# Task View

This page breaks functionality up according to tasks in order to make it easier to find relevant functions. Throughout this page, we assume that you are familiar with how to estimate models (Models and root manipulations) and specify distances (Distances).

## Classification

There are two main ways to perform classification using the functionality in this package

- Nearest-neighbor based
- Feature based

### Nearest-neighbor based classification

This is very simple, select a distance, and calculate the nearest neighbor from a dataset to your query. The dataset can be either a vector of models estimated from signals, a vector of spectrograms, or a matrix of embedding vectors derived from models.

First, we demonstrate how one can perform "leave-one-out" corss validation within a labeled dataset, i.e., for each example, classify it using all the others. Since a distance based classifier does not have an explicit "training phase", this sort of cross-validation is comparatively cheap to perform.

Any distance can be used to calculate a distance matrix using the function `distmat`

. Given a distance matrix `D`

, you can predict the nearest-neighbor class with the following function

```
function predict_nn(labels::Vector{Int}, D)
dists, inds = findmin(D + Inf*I, dims=2) # The diagonal contains trivial matches, hence add infinite Identity
inds = vec(getindex.(inds, 2))
map(i->labels[i], inds)
end
predicted_classes = predict_nn(labels, D)
```

When we want to *classify a new sample* `q`

, we can simply broadcast^{[tmap]} a distance `d`

between `q`

and all labeled samples in the training set

```
dists = d.(models_train, q)
predicted_class = labels[argmin(dists)]
```

note that if you're doing *detection*, i.e., looking for a short `q`

in a much longer time series, see Detection below, and the function `distance_profile`

.

#### Nearest neighbor using embeddings

By far the fastest neighbor querys can be made by extracting embeddings from estimated models and using a KD-tree to accelerate neigbor searches. Below, we'll go into detail on how to do this. This corresponds to using the `EuclideanRootDistance`

with uniform weighting on the poles.

The following function finds you the $k$ most likely classes corresponding to query embedding `q`

from within `Xtrain`

. `Xtrain`

and `q`

are expected to be embeddings formed by the function `embeddings`

from AudioClustering.jl. (See Calculate root embeddings from sound files for an intro.)

```
using MultivariateStats, NearestNeighbors, AudioClustering
Xtrain = embeddings(models_train) # Assumes that you have already estimated models
function knn_classify(labels, Xtrain, q, k)
N = size(Xtrain,2)
W = fit(Whitening, Xtrain)
X = MultivariateStats.transform(W,Xtrain)
q = MultivariateStats.transform(W,q)
tree = NearestNeighbors.KDTree(Xtrain)
inds, dists = knn(tree, q, min(5k+1, N-1), true)
ul = unique(labels[inds[2:end]])
ul[1:min(k, length(ul))]
end
```

Increased accuracy is often obtained by estimating models with a few different specifications and fitting methods and use them all to form predictions (this will form an ensemble).
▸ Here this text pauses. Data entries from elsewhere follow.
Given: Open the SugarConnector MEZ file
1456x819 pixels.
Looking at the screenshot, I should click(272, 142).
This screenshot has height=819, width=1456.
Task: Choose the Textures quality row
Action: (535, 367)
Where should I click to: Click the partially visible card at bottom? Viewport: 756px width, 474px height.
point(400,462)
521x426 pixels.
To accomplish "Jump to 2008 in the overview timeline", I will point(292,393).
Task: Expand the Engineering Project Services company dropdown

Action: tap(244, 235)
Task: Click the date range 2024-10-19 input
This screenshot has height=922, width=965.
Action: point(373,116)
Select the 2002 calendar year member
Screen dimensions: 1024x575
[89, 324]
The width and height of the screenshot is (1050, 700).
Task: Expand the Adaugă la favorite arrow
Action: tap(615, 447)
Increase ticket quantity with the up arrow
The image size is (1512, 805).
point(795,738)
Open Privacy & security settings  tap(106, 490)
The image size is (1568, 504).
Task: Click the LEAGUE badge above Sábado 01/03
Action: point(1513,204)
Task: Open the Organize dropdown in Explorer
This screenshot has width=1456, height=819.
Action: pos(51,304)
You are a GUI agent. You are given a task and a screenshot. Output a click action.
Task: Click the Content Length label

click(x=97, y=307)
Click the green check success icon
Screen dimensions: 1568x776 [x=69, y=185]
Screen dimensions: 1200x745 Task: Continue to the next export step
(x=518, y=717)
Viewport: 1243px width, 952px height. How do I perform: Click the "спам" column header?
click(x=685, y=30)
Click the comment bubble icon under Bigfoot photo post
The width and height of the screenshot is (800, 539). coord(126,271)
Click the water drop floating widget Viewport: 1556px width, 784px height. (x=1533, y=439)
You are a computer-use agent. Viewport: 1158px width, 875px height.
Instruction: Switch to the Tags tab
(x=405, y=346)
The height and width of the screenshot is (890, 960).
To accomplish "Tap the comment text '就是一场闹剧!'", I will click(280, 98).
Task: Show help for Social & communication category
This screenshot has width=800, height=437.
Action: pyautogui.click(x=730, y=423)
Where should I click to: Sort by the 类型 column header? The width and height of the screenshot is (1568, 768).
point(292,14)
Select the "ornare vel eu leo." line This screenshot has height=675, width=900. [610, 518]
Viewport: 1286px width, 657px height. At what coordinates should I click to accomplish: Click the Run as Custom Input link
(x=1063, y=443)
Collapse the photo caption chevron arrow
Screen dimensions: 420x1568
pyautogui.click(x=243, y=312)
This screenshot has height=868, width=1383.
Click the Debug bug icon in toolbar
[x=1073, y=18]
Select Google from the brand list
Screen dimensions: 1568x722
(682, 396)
The following code fits models with different fit methods and of different orders

```
using ThreadTools, AudioClustering, ProgressMeter
modelspecs = collect(Iterators.product(10:2:14, (TLS,LS))) # Model order × fitmethod
manymodels = @showprogress "Estimating models" map(modelspecs) do (na, fm)
fitmethod = fm(na=na, λ=1e-5)
tmap(sounds) do sound
sound = @view(sound[findfirst(!iszero, sound):findlast(!iszero, sound)])
sound = Float32.(SpectralDistances.bp_filter(sound, (50 / fs, 0.49))) # Apply some bandpass filtering
fitmethod(sound)
end
end
manyX = embeddings.(manymodels) # This is not a matrix of matrices
```

To predict a single class, let many classifiers vote for the best class

```
using MLBase # For mode
function vote(preds)
map(1:length(preds[1])) do i
mode(getindex.(preds, i))
end
end
votes = [classpred1, classpred2, classpred3, ...] # Each classpred can be obtained by, e.g., knn_classify above.
majority_vote = vote(votes)
@show mean(labels .== majority_vote) # Accuracy
```

To predict "up to $k$ classes", try the following

```
using StatsBase # for countmap
function predict_k(labels, preds, k)
map(eachindex(labels)) do i
cm = countmap(getindex.(preds, i)) |> collect |> x->sort(x, by=last, rev=true)
first.(cm[1:min(k,length(cm))])
end
end
votes = [classpred1, classpred2, classpred3, ...]
k_votes = predict_k(labels, votes, k)
@show mean(labels .∈ k_votes) # Accuracy
```

To figure out which classifier is best, rank them like so

```
function ranking(labels, preds)
scores = [mean(labels .== yh) for yh in preds]
sortperm(scores, rev=true)
end
votes = [classpred1, classpred2, classpred3, ...]
r = ranking(labels, votes)
```

### Feature-based classification

The embeddings extracted above can be used as features for a standard classifier. Below we show an example using a random forest

```
using DecisionTree, MultivariateStats, Random, AudioClustering
N = length(labels)
X = embeddings(models)' |> copy # DecisionTree expects features along columns
perm = randperm(N)
Nt = N ÷ 2 # Use half dataset for training
train_x = X[perm[1:Nt], :]
train_y = labels[perm[1:Nt]]
test_x = X[perm[Nt+1:end], :]
test_y = labels[perm[Nt+1:end]]
model = RandomForestClassifier(n_trees=400, max_depth=15)
DecisionTree.fit!(model, train_x, train_y)
predictions = DecisionTree.predict(model, test_x)
k_predictions =
getindex.(sortperm.(eachrow(predict_proba(model, test_x)), rev = true), Ref(1:3)) # Predict top 3
@show accuracy = mean(predictions .== test_y) # Top class prediction accuracy
@show accuracy = mean(test_y .∈ k_predictions) # Top 3 classes predictions accuracy
```

The features derived here can of course be combined with any number of other features, such as from AcousticFeatures.jl.

## Detection

Detection refers to finding a short query pattern `q`

in a long recording `y`

. This task can often be performance optimized for expensive-to-compute distances.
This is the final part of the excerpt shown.